◆ **DESCRIPTION OF THE TASK**: Copy the records from the line with "Given: Open the Juice Squeezer game thumbnail" through the end, substituting "Screen size" for every "Image resolution" and leaving the rest unchanged. Omit the pictures.

#### SUPPLIED DATA

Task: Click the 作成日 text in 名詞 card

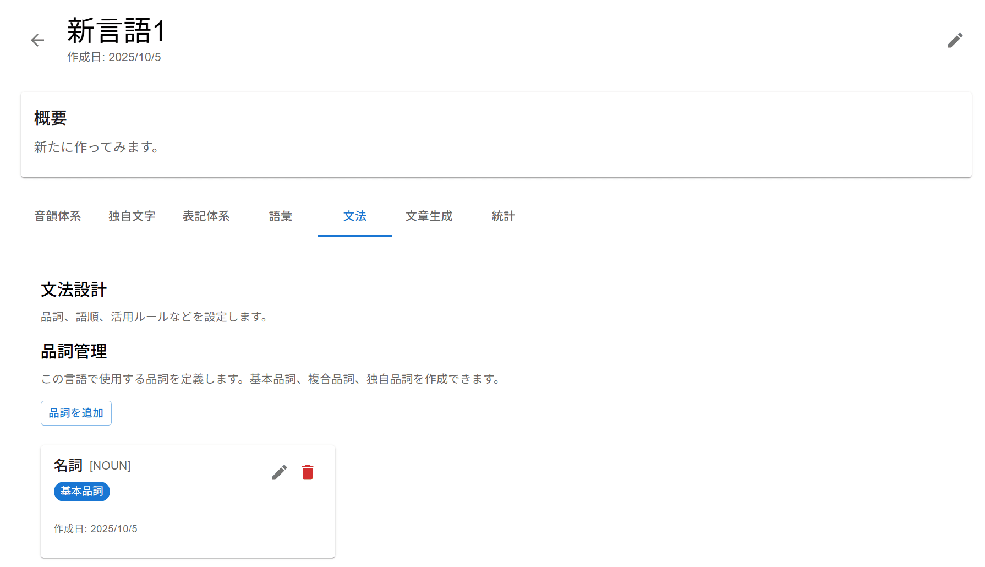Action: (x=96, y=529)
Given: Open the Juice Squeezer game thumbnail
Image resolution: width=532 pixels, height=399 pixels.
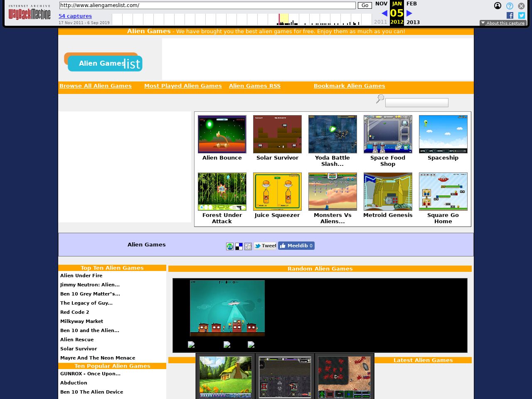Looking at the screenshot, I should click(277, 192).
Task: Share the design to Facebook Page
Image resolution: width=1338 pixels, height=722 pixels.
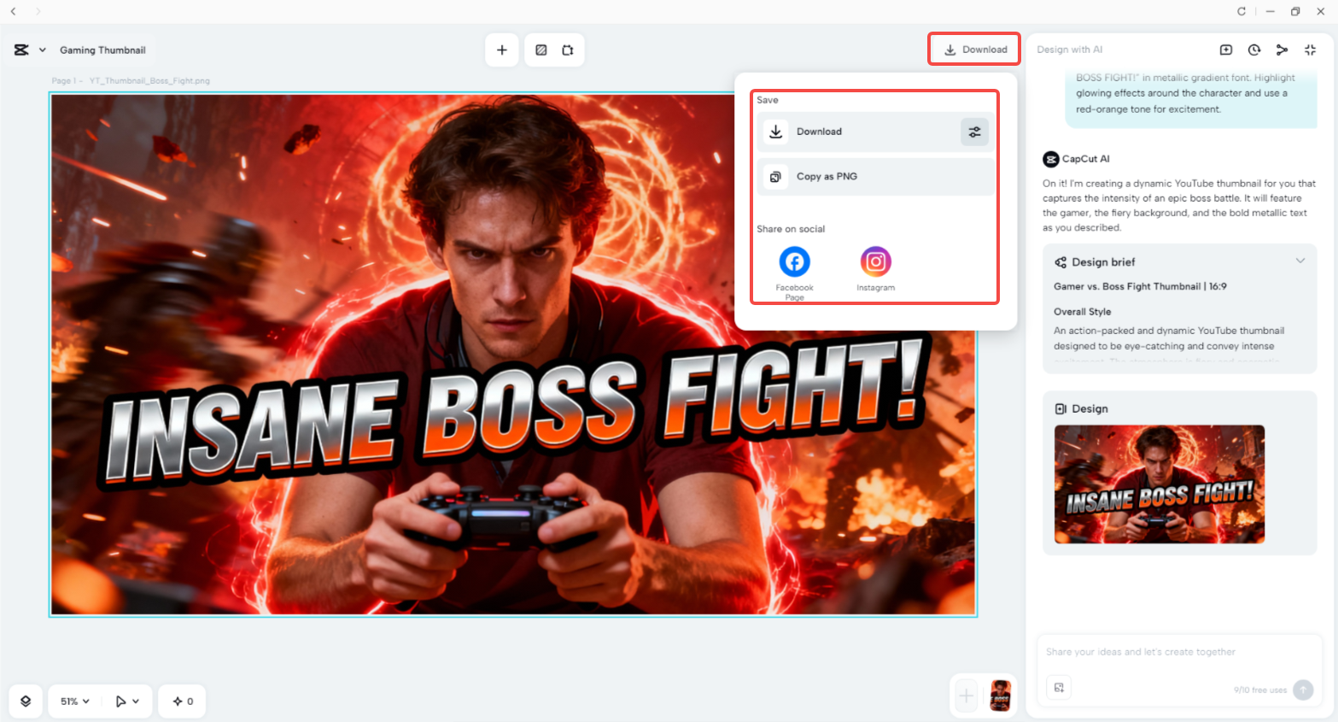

########

◆ **OUTPUT**:
Given: Open the Juice Squeezer game thumbnail
Screen size: width=532 pixels, height=399 pixels.
Looking at the screenshot, I should click(277, 192).
Task: Share the design to Facebook Page
Screen size: width=1338 pixels, height=722 pixels.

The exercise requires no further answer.